EA Kills the Award Show
Indeed I said killed. Electronics Arts walked away yesterday with nearly half of all the awards given away at the Academy of Interactive Arts and Sciences award show. The happy second placer was our own Nintendo Company Limited.
EA Cleans Up at Video Game Industry Award Show
LOS ANGELES (Reuters) - A computer game that allows players to simulate battles from World War II made No. 1 independent video game publisher Electronic Arts Inc. the runaway winner at an industry awards show Thursday night.
EA took 13 of 30 honors, including Game of the Year for the PC game “Battlefield 1942,” which allows players to relive classic World War II battles in North Africa, Guadalcanal and Normandy, operating 35 simulated “machines of war” including tanks, fighter planes and jeeps.
The game also won three other awards, including nods for innovation and online play for Redwood City, California-based EA at the Academy of Interactive Arts and Sciences’ 6th Annual Interactive Entertainment Awards in Las Vegas.
Coming in behind EA was Japanese game publisher and hardware maker Nintendo Co. Ltd. with seven awards, including three for the game “Animal Crossing” for its GameCube machine.
Although the major Hollywood awards, such as the Oscars, can boost a movie’s take at the box office and in video, there is no evidence yet that the upstart game awards provide a similar lift to sales.
Even so, the $30-billion game industry has been moving itself toward more of a Hollywood model in recent years, signing big deals for games based on movies and recruiting movie industry talent, in part with the promise of more public recognition.

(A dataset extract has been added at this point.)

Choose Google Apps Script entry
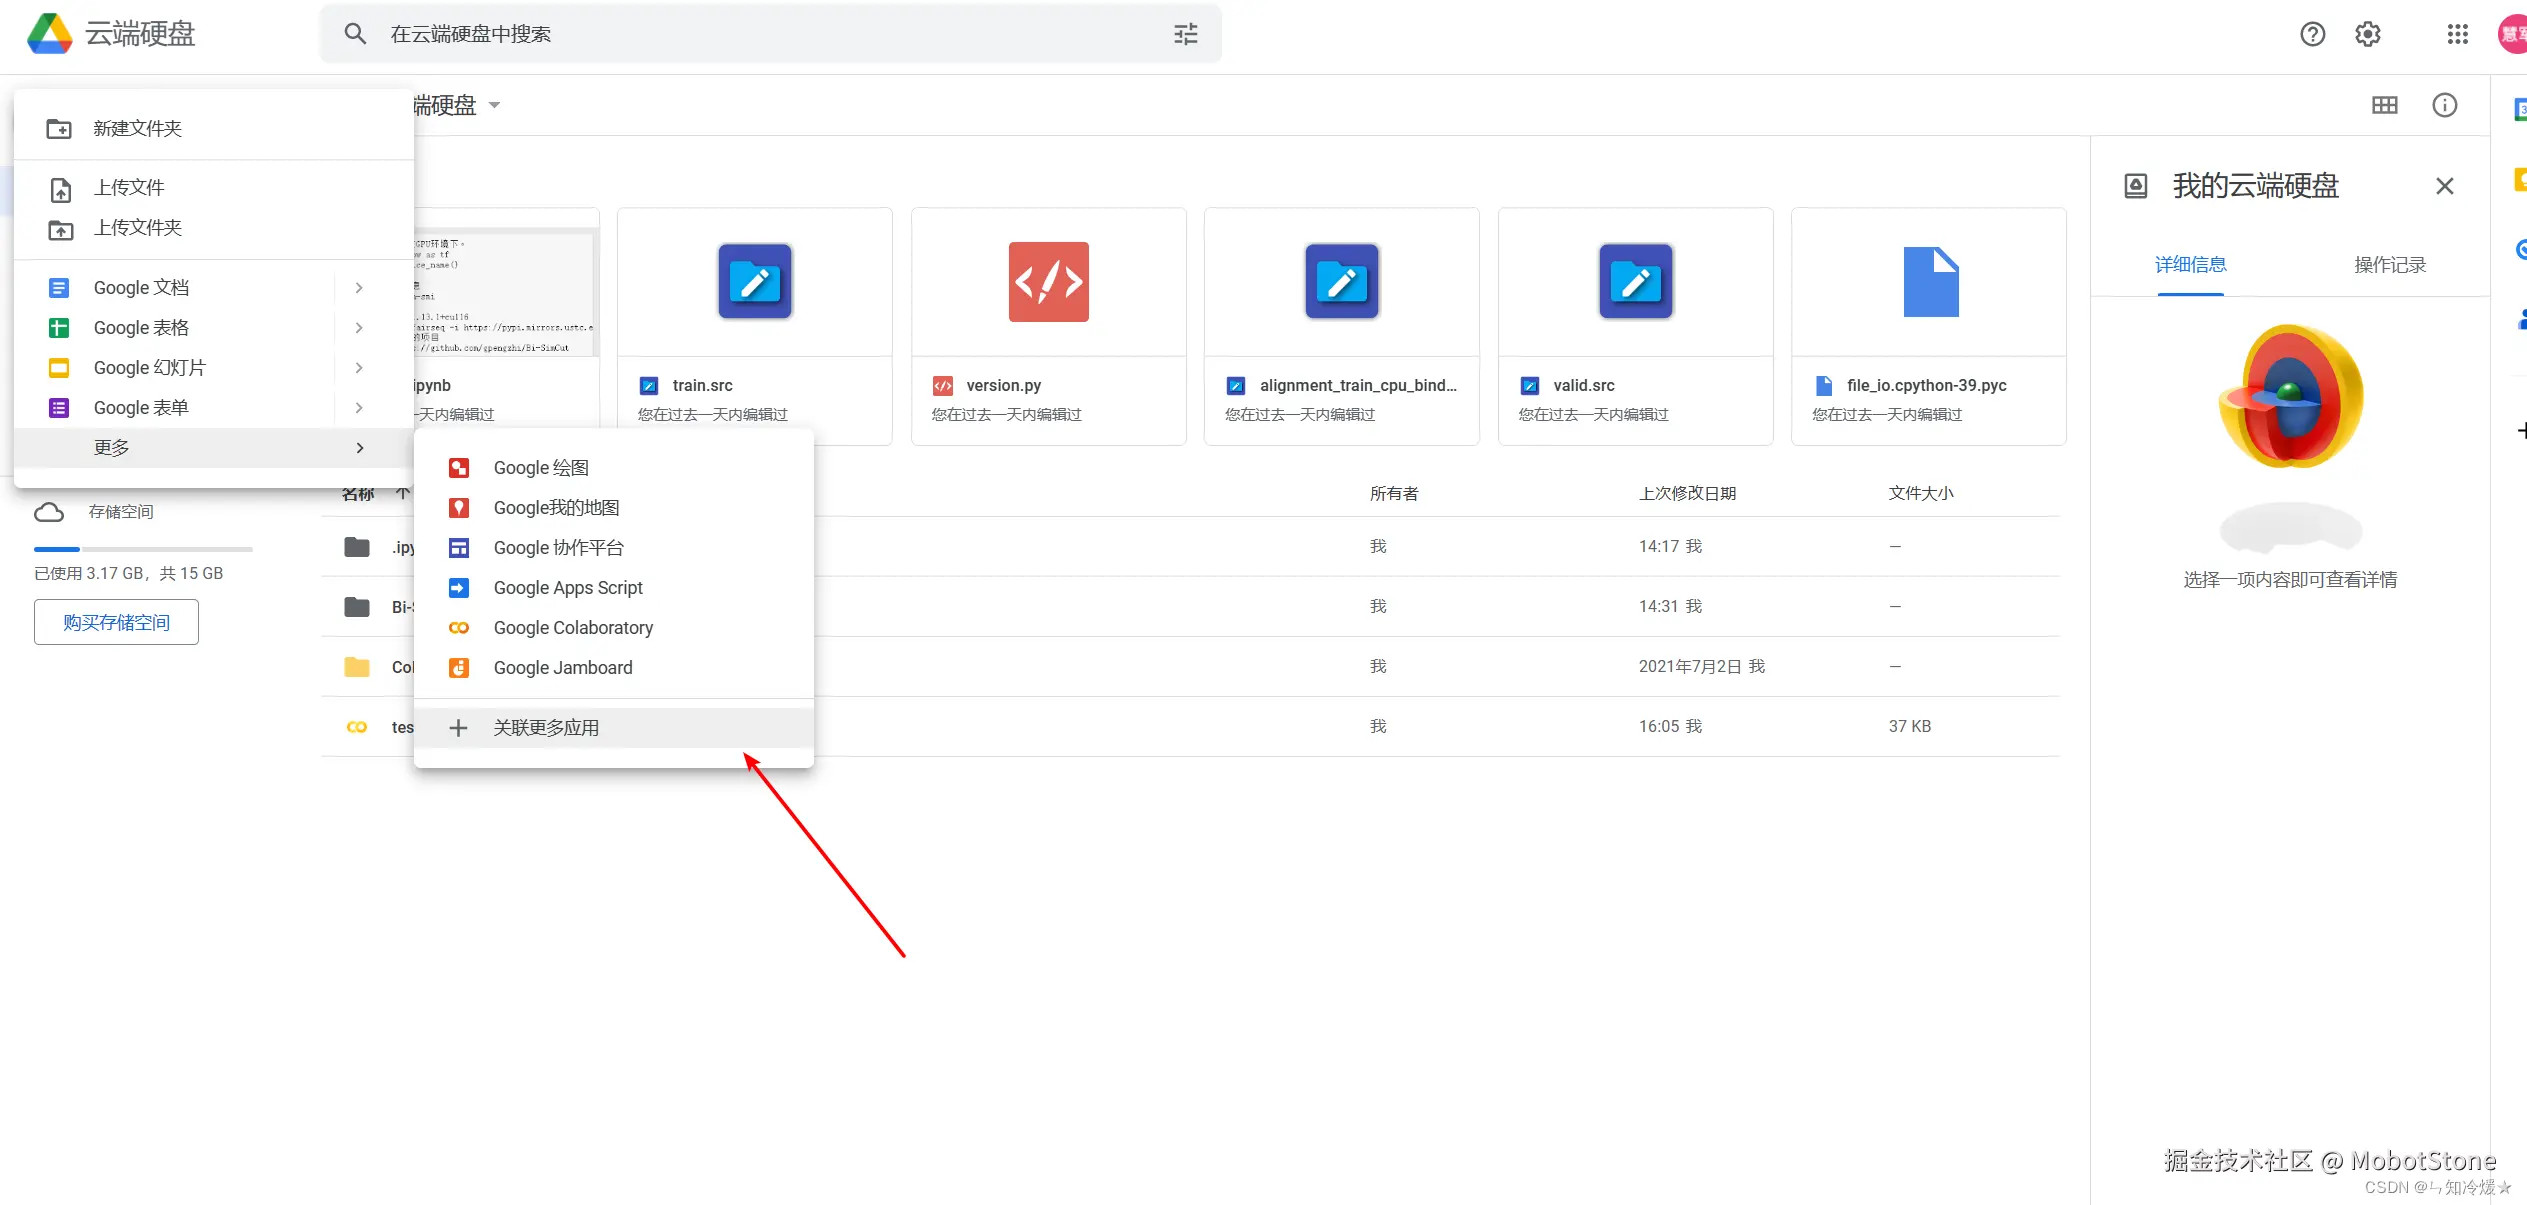The height and width of the screenshot is (1205, 2527). (x=567, y=588)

Nintendo’s “Metroid Prime,” which had 10 nominations at the show and was widely ranked as the best video game of 2002 by the trade press, took only one award Thursday, in the category of first-person action games.
The best-selling video game of 2002, Take-Two Interactive Software Inc.’s “Grand Theft Auto: Vice City,” had six nominations and won one award, in the category of action-adventure games for consoles.
“Vice City,” a criminal adventure condemned by some for its portrayals of violence against women and others, has sold more than 8.5 million units worldwide since its release late last year, making it one of the industry’s hottest-selling games of recent years.